[The records]
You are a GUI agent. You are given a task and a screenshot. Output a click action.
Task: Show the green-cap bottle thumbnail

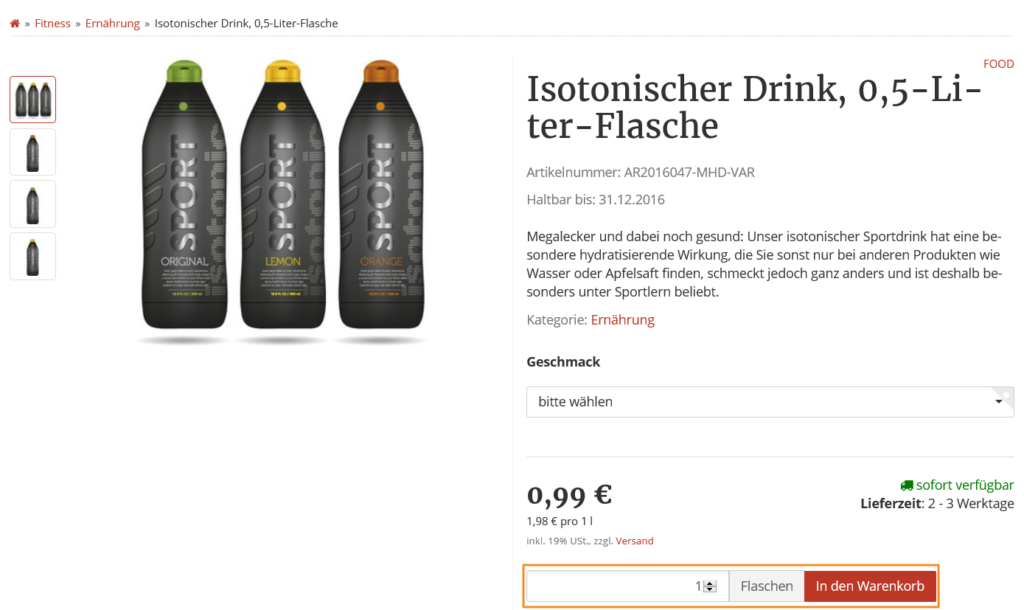tap(33, 204)
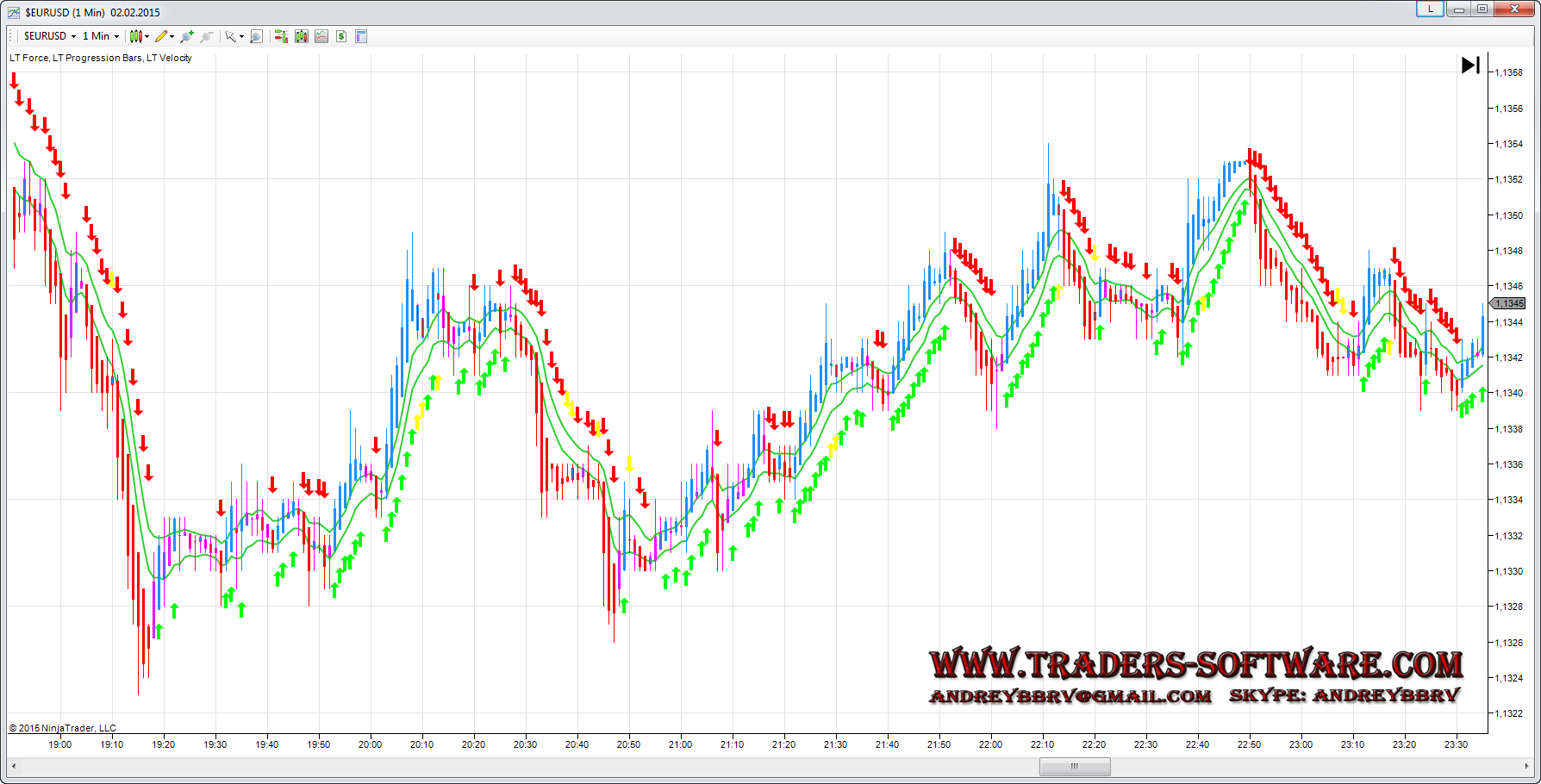Activate the zoom frame tool

point(256,36)
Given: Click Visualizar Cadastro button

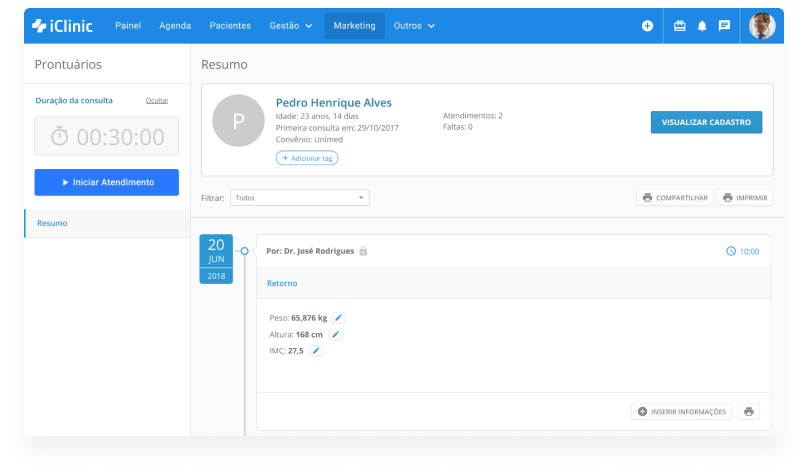Looking at the screenshot, I should tap(706, 122).
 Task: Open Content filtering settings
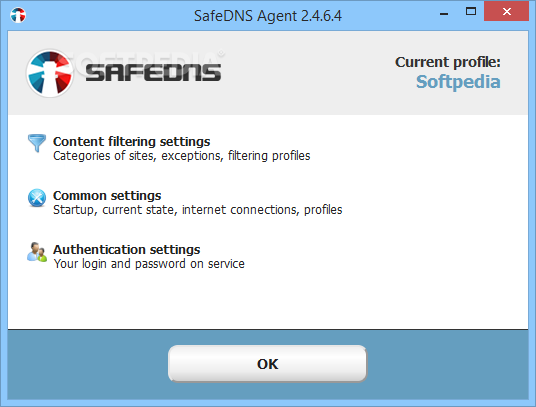(132, 141)
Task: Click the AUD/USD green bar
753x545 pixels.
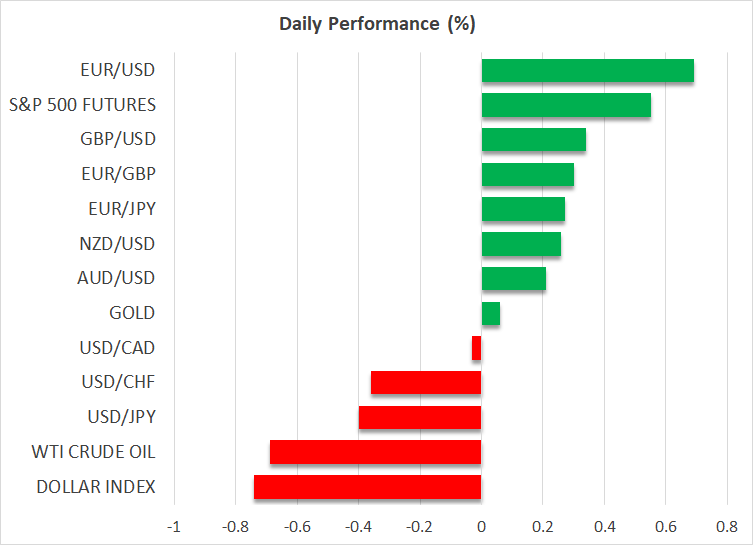Action: (513, 278)
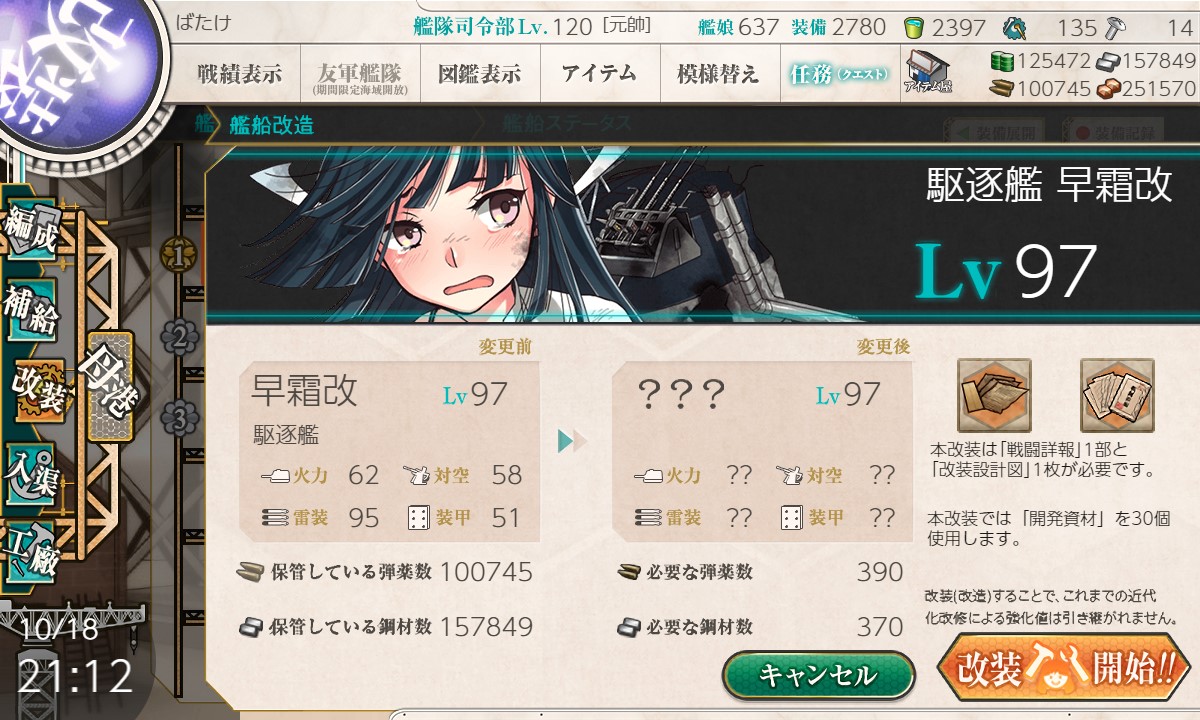Open the 入渠 (Docking) side menu icon
The width and height of the screenshot is (1200, 720).
(30, 474)
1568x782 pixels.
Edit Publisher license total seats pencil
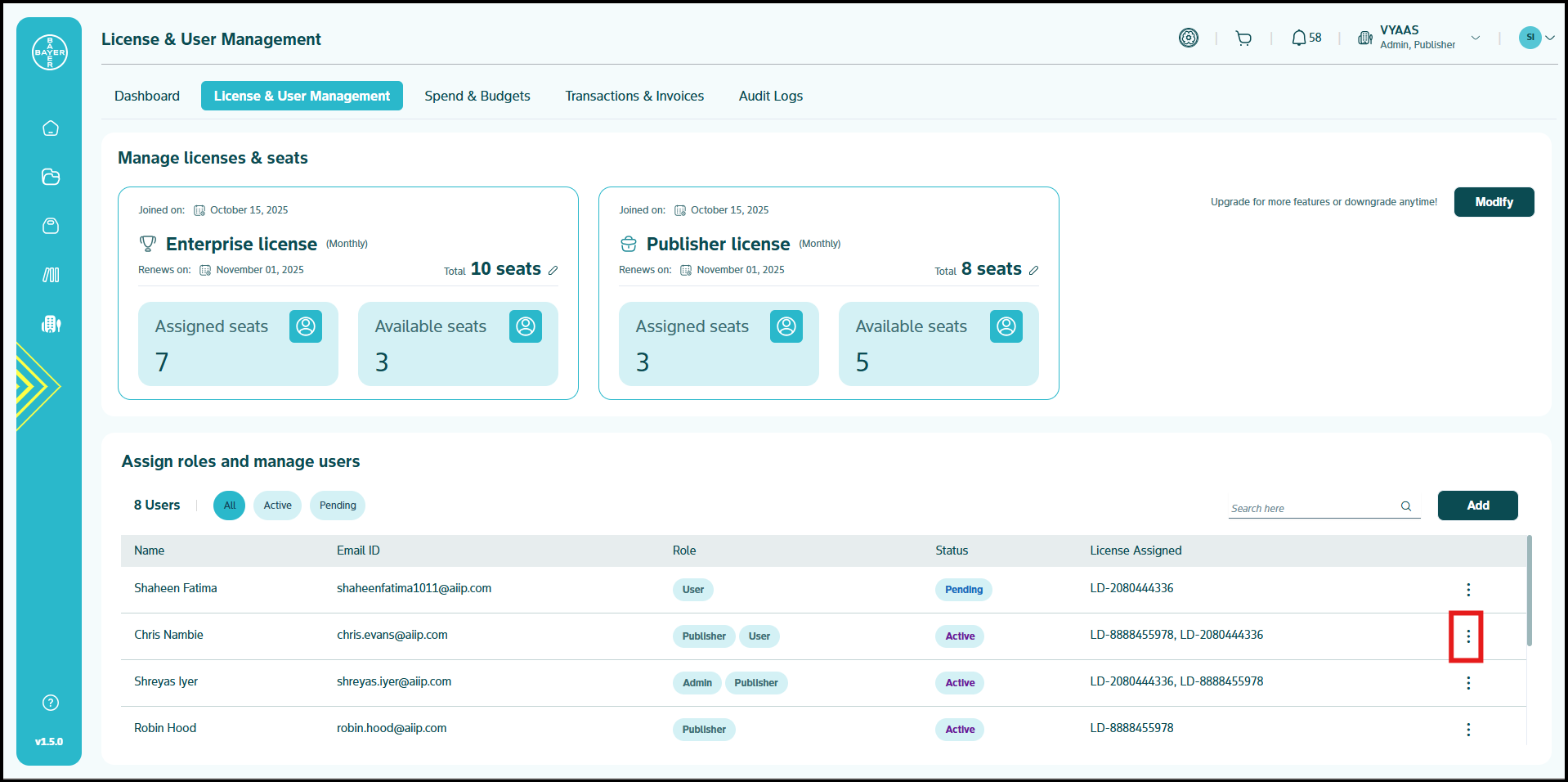click(1034, 270)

[Requirement]
Quote every entry exactly, with the pictures omitted.

[Exercise response]
You are a GUI agent. You are given a task and a screenshot. Output a click action.
Task: Show the green-cap bottle thumbnail

tap(33, 204)
Activate the zoom frame tool

point(256,36)
Given: Click Visualizar Cadastro button

Looking at the screenshot, I should tap(706, 122).
 Task: Open Content filtering settings
(132, 141)
Task: Click the AUD/USD green bar
753x545 pixels.
Action: (513, 278)
Open the 入渠 (Docking) side menu icon
The width and height of the screenshot is (1200, 720).
(30, 474)
1568x782 pixels.
Edit Publisher license total seats pencil
click(1034, 270)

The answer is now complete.